Nestled on plates of shaved ice, Cape Cod oysters are among Massachusetts’ best ambassadors. They bring a good name to the Bay State in cities as far away as Seattle and Kyoto — but only if they are handled properly and safe to eat.
Last year, the Massachusetts Department of Public Health recorded five serious illness caused by raw oysters from the Cape that were contaminated with Vibrio parahaemolyticus bacteria. The first two cases occurred last July at restaurants in Dennis, while the other three were caused by oysters eaten at the Wellfleet OysterFest in October. The Food and Drug Administration stepped in after the first two cases, ordering the state public-health department and Division of Marine Fisheries to implement new protective measures this year. Thankfully, since the new safety measures were put into place this summer, no new cases have been reported.
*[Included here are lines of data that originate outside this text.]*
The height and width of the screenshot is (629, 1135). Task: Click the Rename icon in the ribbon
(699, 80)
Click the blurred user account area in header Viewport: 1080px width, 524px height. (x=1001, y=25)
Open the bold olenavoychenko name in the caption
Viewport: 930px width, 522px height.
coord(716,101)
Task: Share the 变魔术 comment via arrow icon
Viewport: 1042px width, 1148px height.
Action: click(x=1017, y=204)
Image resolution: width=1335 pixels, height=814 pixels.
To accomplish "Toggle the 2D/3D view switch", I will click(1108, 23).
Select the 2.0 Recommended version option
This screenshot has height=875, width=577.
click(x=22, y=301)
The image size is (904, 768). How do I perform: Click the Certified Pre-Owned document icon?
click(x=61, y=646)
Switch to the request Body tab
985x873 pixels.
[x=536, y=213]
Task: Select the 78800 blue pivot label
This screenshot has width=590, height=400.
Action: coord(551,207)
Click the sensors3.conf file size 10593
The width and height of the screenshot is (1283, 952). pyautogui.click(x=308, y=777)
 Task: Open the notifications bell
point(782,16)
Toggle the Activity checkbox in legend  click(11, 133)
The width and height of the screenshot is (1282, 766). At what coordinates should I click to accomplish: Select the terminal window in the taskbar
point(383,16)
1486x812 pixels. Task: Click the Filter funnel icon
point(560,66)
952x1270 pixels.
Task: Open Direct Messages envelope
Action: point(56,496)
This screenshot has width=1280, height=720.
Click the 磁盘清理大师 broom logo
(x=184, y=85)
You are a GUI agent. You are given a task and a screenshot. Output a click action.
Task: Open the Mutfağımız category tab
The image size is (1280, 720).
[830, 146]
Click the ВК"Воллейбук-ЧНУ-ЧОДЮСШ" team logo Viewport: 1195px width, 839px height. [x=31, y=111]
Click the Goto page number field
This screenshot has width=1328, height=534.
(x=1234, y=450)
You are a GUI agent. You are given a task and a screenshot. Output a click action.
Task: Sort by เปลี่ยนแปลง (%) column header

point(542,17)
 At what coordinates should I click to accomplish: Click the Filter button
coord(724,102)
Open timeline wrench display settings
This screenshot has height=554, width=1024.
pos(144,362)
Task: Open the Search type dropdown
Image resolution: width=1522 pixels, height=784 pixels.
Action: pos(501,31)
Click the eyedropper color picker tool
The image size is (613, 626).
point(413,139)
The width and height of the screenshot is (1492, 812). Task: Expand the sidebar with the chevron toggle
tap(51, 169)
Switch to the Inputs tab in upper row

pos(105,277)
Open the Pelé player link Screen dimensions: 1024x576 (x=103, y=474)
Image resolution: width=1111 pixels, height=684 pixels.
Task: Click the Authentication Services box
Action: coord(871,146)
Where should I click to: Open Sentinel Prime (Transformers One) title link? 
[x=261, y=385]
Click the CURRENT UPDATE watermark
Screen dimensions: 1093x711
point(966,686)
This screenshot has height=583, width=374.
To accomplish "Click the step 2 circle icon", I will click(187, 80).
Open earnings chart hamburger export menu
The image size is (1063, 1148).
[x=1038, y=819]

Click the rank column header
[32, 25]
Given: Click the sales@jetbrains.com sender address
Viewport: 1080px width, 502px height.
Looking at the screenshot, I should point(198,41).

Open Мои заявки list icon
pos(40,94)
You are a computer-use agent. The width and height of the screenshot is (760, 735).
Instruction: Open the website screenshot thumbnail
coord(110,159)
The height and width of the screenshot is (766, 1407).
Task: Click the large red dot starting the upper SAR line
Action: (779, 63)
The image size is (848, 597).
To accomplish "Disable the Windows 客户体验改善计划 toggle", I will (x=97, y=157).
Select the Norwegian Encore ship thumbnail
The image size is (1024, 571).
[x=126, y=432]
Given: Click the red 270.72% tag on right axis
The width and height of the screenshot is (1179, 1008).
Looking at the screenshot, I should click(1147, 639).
Still, some towns’ health officials and shellfishermen complain that the state hasn’t shared information about outbreaks as quickly and fully as it could. For example, Wellfleet’s health agent points out that she first heard the results of the state’s OysterFest investigation from a third party, months after the investigation was completed. Additionally, when she requested information from the Department of Public Health about the contaminated oysters in Dennis — a town 25 miles away that shares that same waters — state officials asked her to submit a request through the Freedom of Information Act.
It should go without saying that towns should not have to submit FOIA requests to learn the results of health investigations. The public-health department claims that it would take too much time and money to share findings with every town that asks for it. If that’s really so, the information should be put online automatically so that town officials can access it without taxing the department’s resources.
When it comes to the safety of the state’s shellfish — a vital industry for many towns — information should flow freely. In this case, better communication would ensure that everyone from oyster farmers on the Cape to consumers in Wellfleet and beyond would be better educated about how to decrease the risk associated with serving and eating raw shellfish.